Movies The Science Of Sleep

Some movies are actually really good at explaining our dreams
Movies The Science of Sleep

The movie The Science of Sleep is about how dreams are a result of the thoughts you had when you were awake. They are not just a message but also an aesthetic activity.

The Science of Sleep  presents an effect called parallel synchronized randomness, which contains the idea that the human brain can create a rather complex loop. It is not brains that communicate by telepathizing, but rather the fact that we all move in the same direction with every step we take.

The Science of Sleep  is a film about the surreal and exciting world of dreams. It describes the misfortunes experienced by Stephane (Gael Garcia Bernal), a young graphic artist whose brain broadcasts a television program that takes place in a relentless competition to his own reality.

For 3,000 years, man has been preoccupied with their dreams and considers them impossible to explain. They seem magical and maybe even full of meaning, which is hard to decipher.

Sometimes you experience such violent dreams that you feel you have to come out with them. You want to talk about them. Therefore, you make an effort to remember them and put words to them (Guardiola, 1993).

In this act of remembering and formulating them, a process of inevitable confusion begins. Thus, you always have a feeling that there was something more there. Something that was deeper and harder to explain, since you experienced it while you slept.

scene from movie with man

The Science of Sleep

Where do the dreams come from? The scientific community is completely unaware of this process. But there are a number of interpretations, such as the one we are also presented with in  The Science of Sleep.

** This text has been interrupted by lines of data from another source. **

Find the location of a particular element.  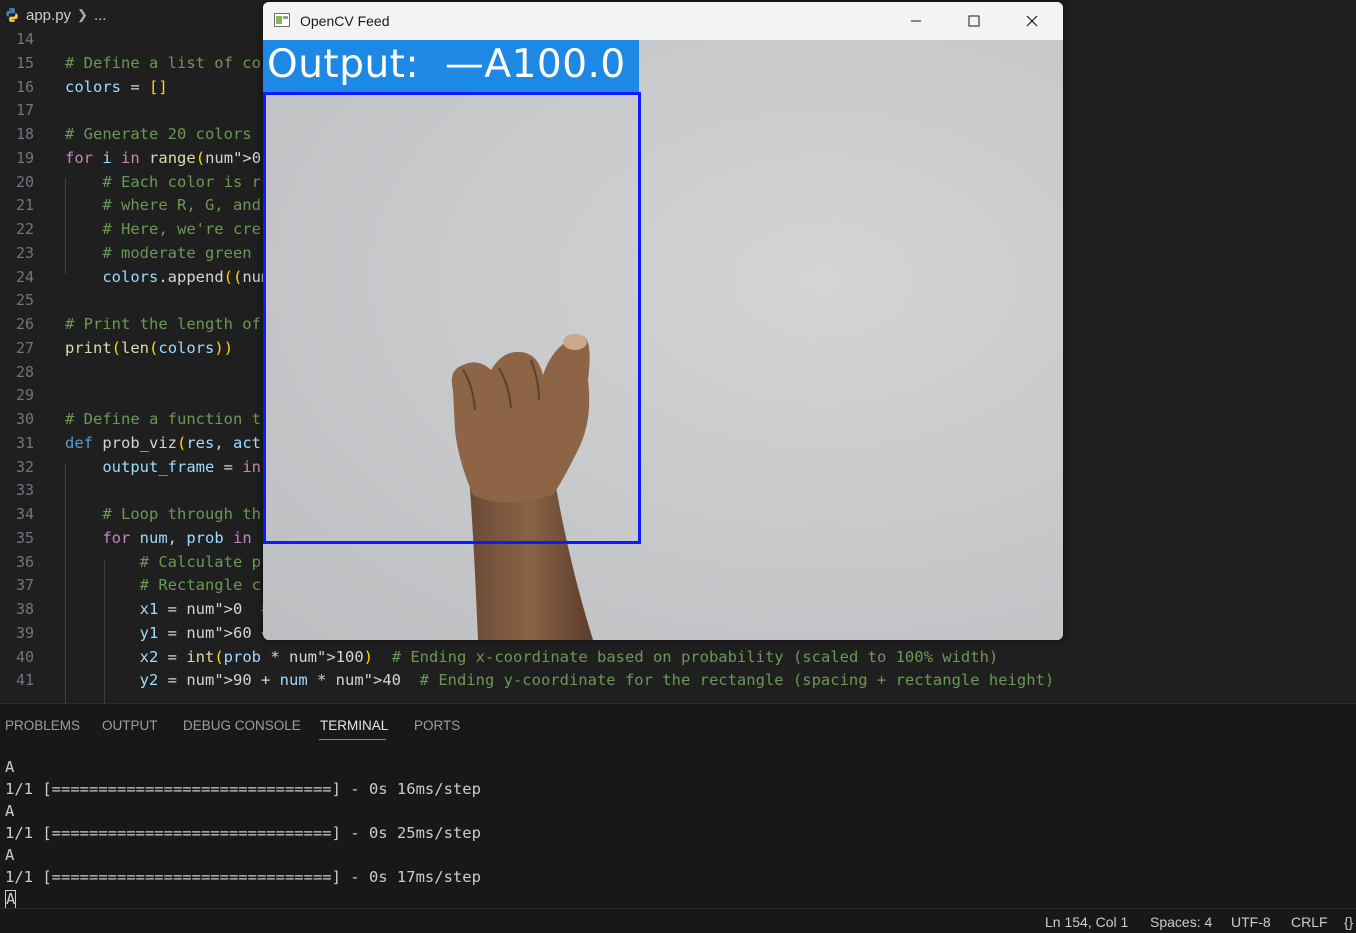

line-number: 31 is located at coordinates (24, 442).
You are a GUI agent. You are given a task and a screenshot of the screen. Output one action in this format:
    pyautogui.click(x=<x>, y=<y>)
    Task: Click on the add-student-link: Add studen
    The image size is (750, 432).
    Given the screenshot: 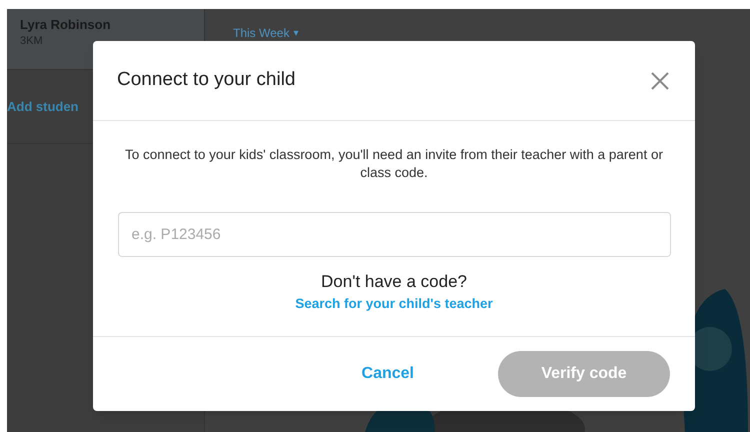 What is the action you would take?
    pyautogui.click(x=42, y=106)
    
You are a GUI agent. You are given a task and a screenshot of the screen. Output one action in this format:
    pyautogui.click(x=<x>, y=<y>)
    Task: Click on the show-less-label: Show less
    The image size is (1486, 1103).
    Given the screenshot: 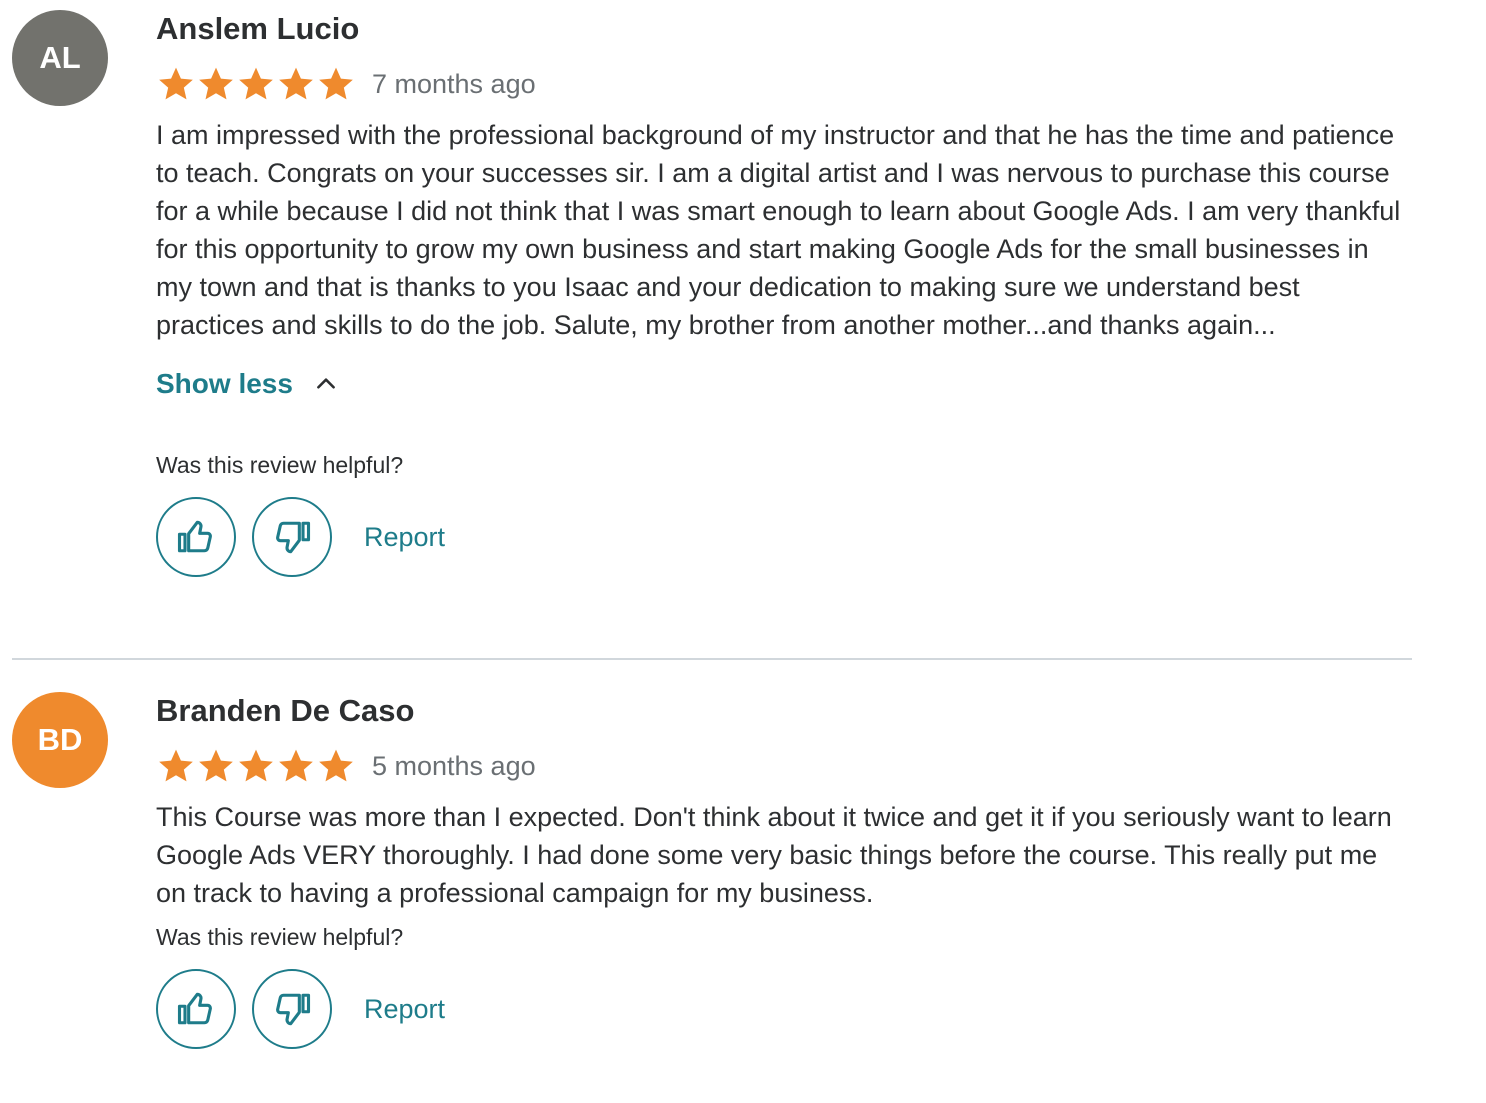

This film won the Audience Award at the Sitges Film Festival. The key to understanding it lies in its particular theory of daydreams and in the delicate combination of complex ingredients.

Take the random thoughts first. Then you add a bunch of memories from your day and mix it with some memories from your past. Love, friendship, boyfriends and all the words and songs you have heard during the day, along with all the things you saw and something personal. Then you mix it all up.

After tackling dreams in a surreal and somewhat irrational way, let’s try to analyze them from a more pragmatic and scientific angle.

What are daydreams?

These are conscious experiences that take place in a kind of narrative during sleep. They are usually involuntary dramatic representations. In addition, they contain and connect mental states and emotions, perceptions, cognitive, affective, and motor processes (Guardiola, 1993).

Although daydreams usually have a particular kind of strange thing and lack of continuity, they are still a representation of your personal reality. They provide material for you, which can be a contrast of memories new and old (Guardiola, 1993).

Daydreams can hide in your memory and adapt to future events and circumstances. You can imagine a journey that you want to embark on, the risks it can contain and the benefits you want from it.

Daydreams have a high probability of becoming real in the future, giving dreams a pseudo-predictive character (Guardiola, 1993).

a toy horse

Dreams and science

When neuroscience and psychiatry examine the mechanisms and functions that attention, insomnia, drowsiness, and sleep contain, then it is relatively new. In fact, the physiological measurements that can be linked to mental activity and consciousness could not be made until sometime in the middle of the last century.

Modern research in dreams highlights the importance of the content of our dreams as they relate to a person’s mental structures. In other words, their thoughts while awake, their patterns and worries (Lombardo and Foschi, 2009).

Neurolinguistics shows that the process by which you approach the meaning of a word can be schematized with a module. The principle of forming this module lies in the behavior that patients with brain injuries have when they selectively affect the yield and content of their vocabulary.

When one is sleepless, a word can trigger a series of images and patterns with similar characteristics to those that come when you daydream. You can see common cognitive elements with the structure that dreams during sleep have through the method of free association. (Lombardo and Foschi, 2009).